The Haunted Man (Dickens and Christmas Part II)

The Haunted Man (Dickens and Christmas Part II) December 23, 2019

Dickens wrote a series of Christmas stories. We know A Christmas Carol best, but in his lifetime A Cricket on the Hearth was mot popular. Almost unknown is The Haunted Man and the story is weaker, but even sub-par Dickens still has something to say.

The story is last, I think, because it contains a lesson Dickens would not learn: our pain, the bad breaks in life, should not be forgotten. We must do right, do our duty, and show mercy to those around us. In Part I, I suggested that Christmas was abandoned, because Dickens wished to be inimitable and Christmas, the story of the Christ, defied even his great skill. It would not submit to him. Eventually his wife, children, and many friends would suffer for the great author’s presumption.

The last Christmas story contained the remedy and one hopes Dickens remembered the tale. Haunted Man is, after all, a story of memory and the ability of even error to redeem.

The Haunted Man (Few Spoilers) 

Everybody said he looked like a haunted man.  The extent of my present claim for everybody is, that they , were so far right.  He did.

This haunted Mr Redlaw is a professor and scientist: a hermit dedicated to chemistry. He is a decent man, but one who thinks he understands the course of his life and that it is bad. He is oppressed by his memories of wrongs done to him and sorrows. Redlaw presumes to know what would have been better and is eaten up coveting what was not and now cannot be.  He cannot forgive wrongs done to him, he dwells on them, but he would forget:

“If I could forget my sorrow and wrong, I would,” the Ghost repeated.  “If I could forget my sorrow and my wrong, I would!”
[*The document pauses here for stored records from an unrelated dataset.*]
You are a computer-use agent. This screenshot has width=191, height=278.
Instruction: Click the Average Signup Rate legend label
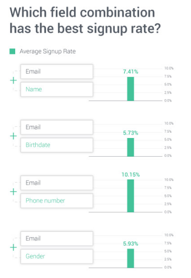click(48, 51)
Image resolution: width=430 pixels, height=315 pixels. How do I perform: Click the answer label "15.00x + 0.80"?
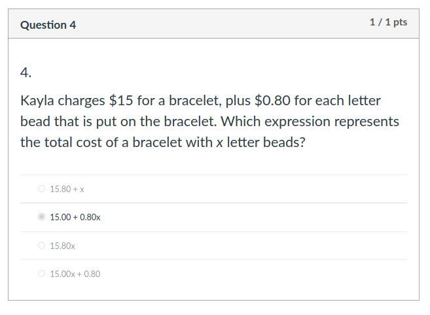pyautogui.click(x=75, y=274)
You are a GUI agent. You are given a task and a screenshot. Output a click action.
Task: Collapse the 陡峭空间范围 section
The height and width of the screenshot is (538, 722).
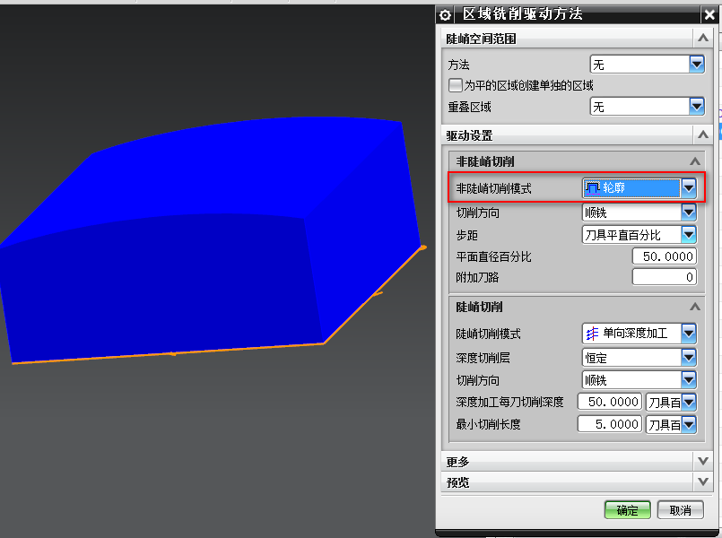[702, 39]
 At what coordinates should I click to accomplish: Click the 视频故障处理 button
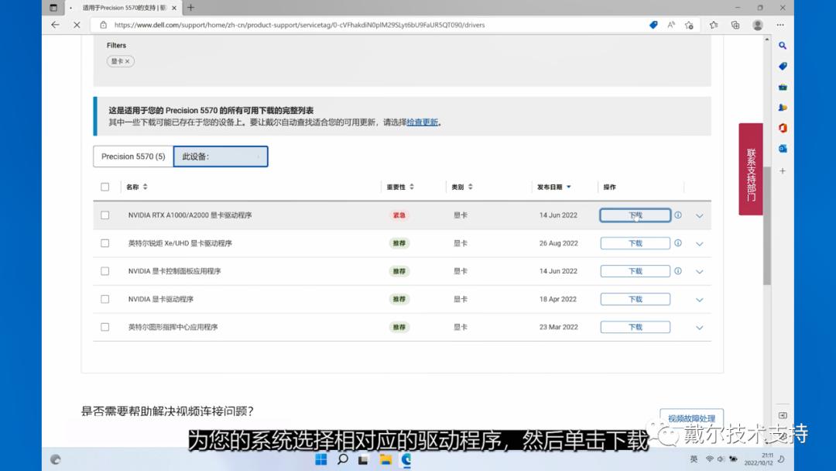point(691,417)
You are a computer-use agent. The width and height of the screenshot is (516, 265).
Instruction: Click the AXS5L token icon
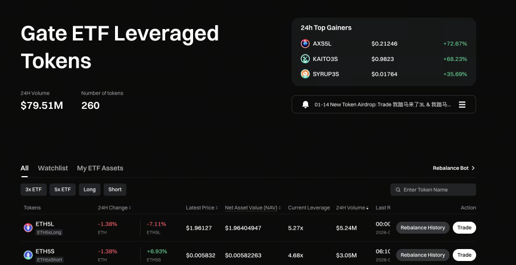305,44
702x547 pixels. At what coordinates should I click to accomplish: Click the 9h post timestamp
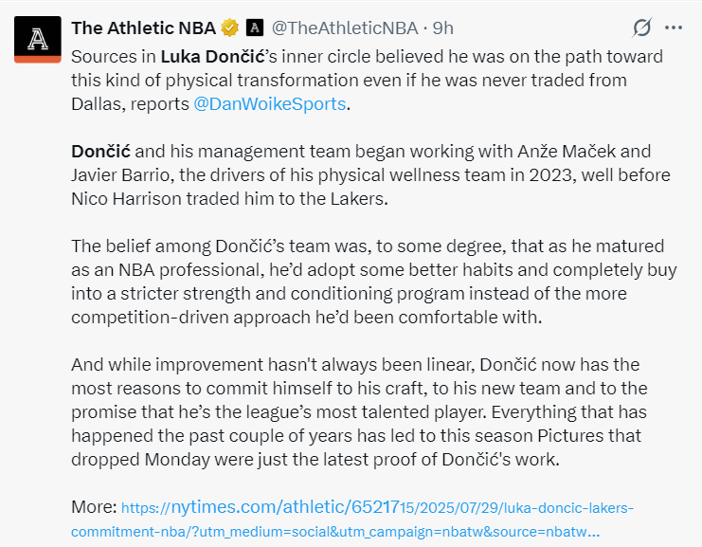(443, 27)
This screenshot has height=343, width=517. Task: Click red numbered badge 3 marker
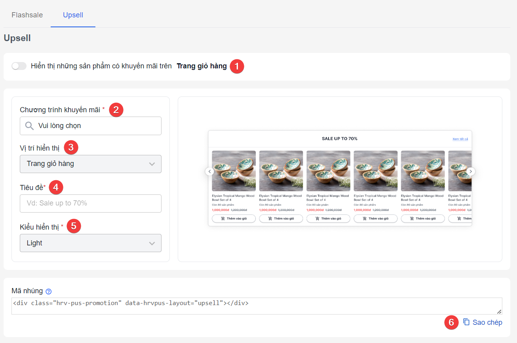click(x=71, y=148)
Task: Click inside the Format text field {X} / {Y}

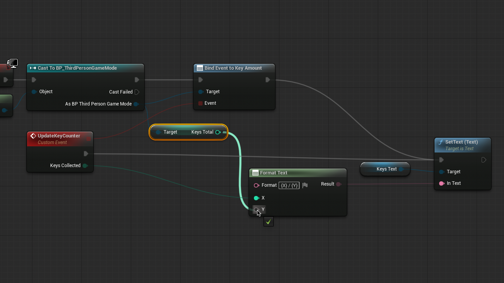Action: coord(289,185)
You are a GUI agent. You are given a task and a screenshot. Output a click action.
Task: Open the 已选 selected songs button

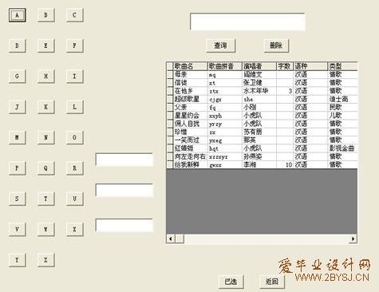pos(231,282)
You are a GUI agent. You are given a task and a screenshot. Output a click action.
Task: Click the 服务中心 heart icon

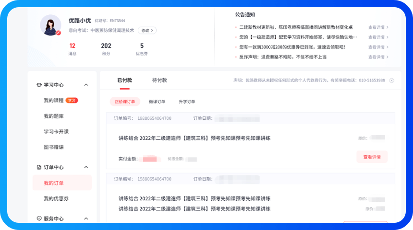pos(39,219)
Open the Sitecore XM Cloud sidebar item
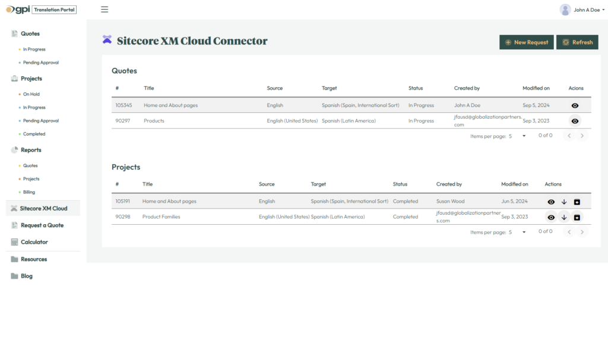 coord(43,209)
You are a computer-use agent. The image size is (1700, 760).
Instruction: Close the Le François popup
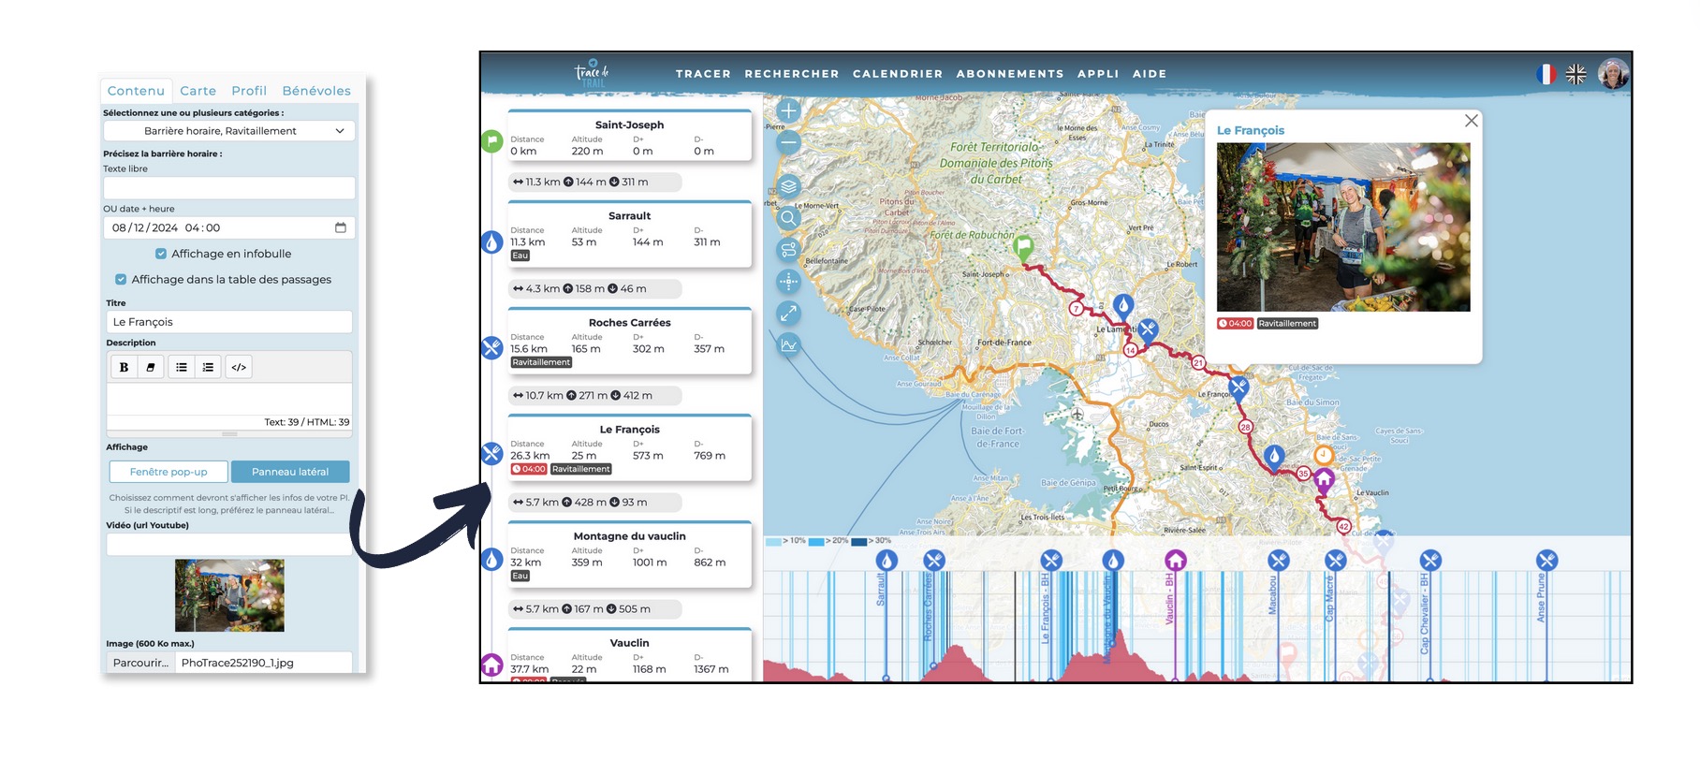tap(1471, 121)
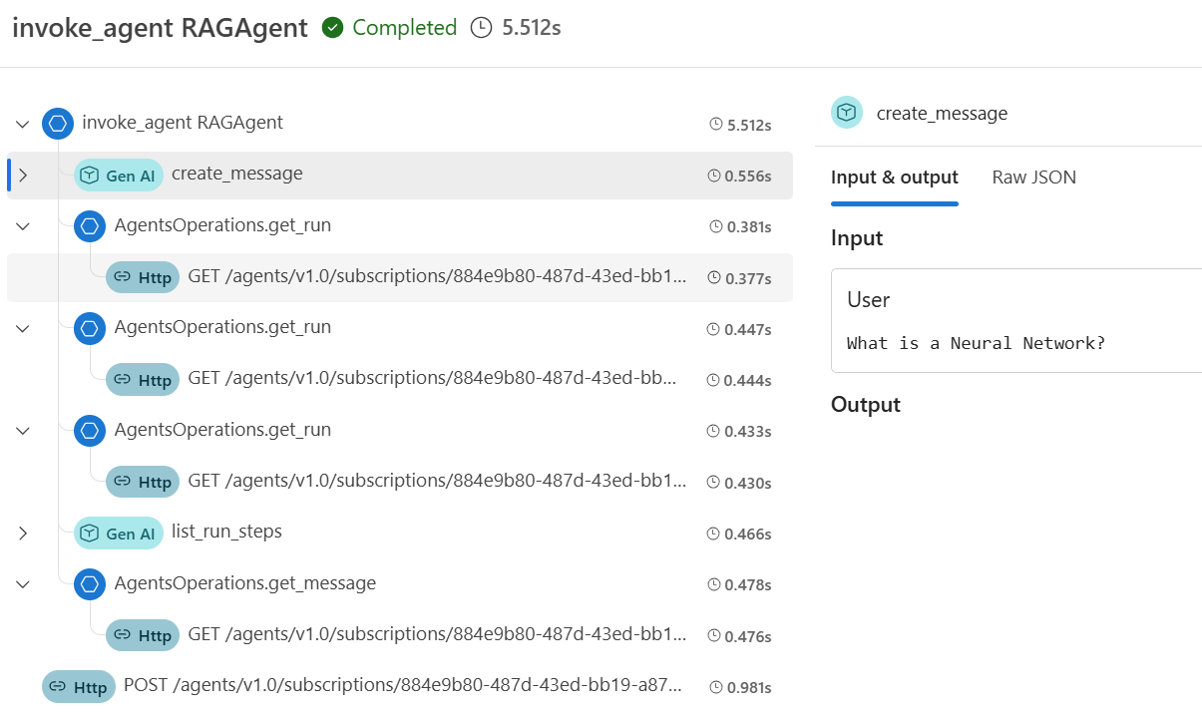1202x721 pixels.
Task: Select the Gen AI badge on create_message
Action: coord(118,175)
He is given the gift of forgetting “sorrow, wrong, and trouble” with results that are not unexpected to any Christian. Our sins are ever before us, but these humble us, make us tender, and teach us to forgive the faults of others.

Or so it should be.

The day will come when we can forget, when troubles are no more, but that day is not yet. This side of death our sorrows, wrongs, and troubles are necessary. They can teach us or so Dickens suggests. He is not suggesting pain is good, but that in God’s good healing of our bad choices, good may come. As the mother, the Mary figure in the story, puts it:

“I have been thinking, Mr. Edmund, that you have been often thinking of late, when I have been sitting by, how true the saying is, that adversity is a good teacher.  Health will be more precious to you, after this illness, than it has ever been.  And years hence, when this time of year comes round, and you remember the days when you lay here sick, alone, that the knowledge of your illness might not afflict those who are dearest to you, your home will be doubly dear and doubly blest.  Now, isn’t that a good, true thing?”

The illness is not good, health is good. Illness can be a blessing if, as Dickens has his heroine suggest, it makes the good things in life “doubly dear and doubly blest.” Most dear of all is forgiveness. God help us how we long, all of us, for forgiveness. We are recall, we feel, and we are sorry. Our sorrow brings an earnest desire to forgive others.

Forgiveness is the mighty force born on Christmas Day that does not forget troubles, but makes something better of them. Against sorrow and mercy Dickens places indifference and presumption. The indifferent grow so callous to the world, the flesh, and the devil they cannot care. The presumptions, the men of science, think they know what is best and withhold mercy in the cold, accurate accounting of what should have been compared to what is. Dickens makes this explicit and he compares one who cannot feel to one who would not feel sorrow:

He is the growth of man’s indifference; you are the growth of man’s presumption.  The beneficent design of Heaven is, in each case, overthrown, and from the two poles of the immaterial world you come together.

Dickens finds hope in Christmas and the severe mercy of Christ. The Haunted Man is a story of forgiveness and the power of the Cross. We cannot be indifferent to suffering or forgetful of the sacrifice of the Incarnation:

“O Thou, he said, “who through the teaching of pure love, hast graciously restored me to the memory which was the memory of Christ upon the Cross, and of all the good who perished in His cause, receive my thanks, and bless her!”

Mayhap Mr Dickens should have recalled that not just the chemists forget God in pride and presumption. Sometimes the literary men, gifted with words, presume and forget that there is one inimitable Word. We can pray that Dickens recollected his better self at the end and so made a good crossing of the river Lethe.

Lord keep our memory green until we can come to redemption of all history at Christ’s great feast.

Lord Jesus Christ, son of God, have mercy on me a sinner.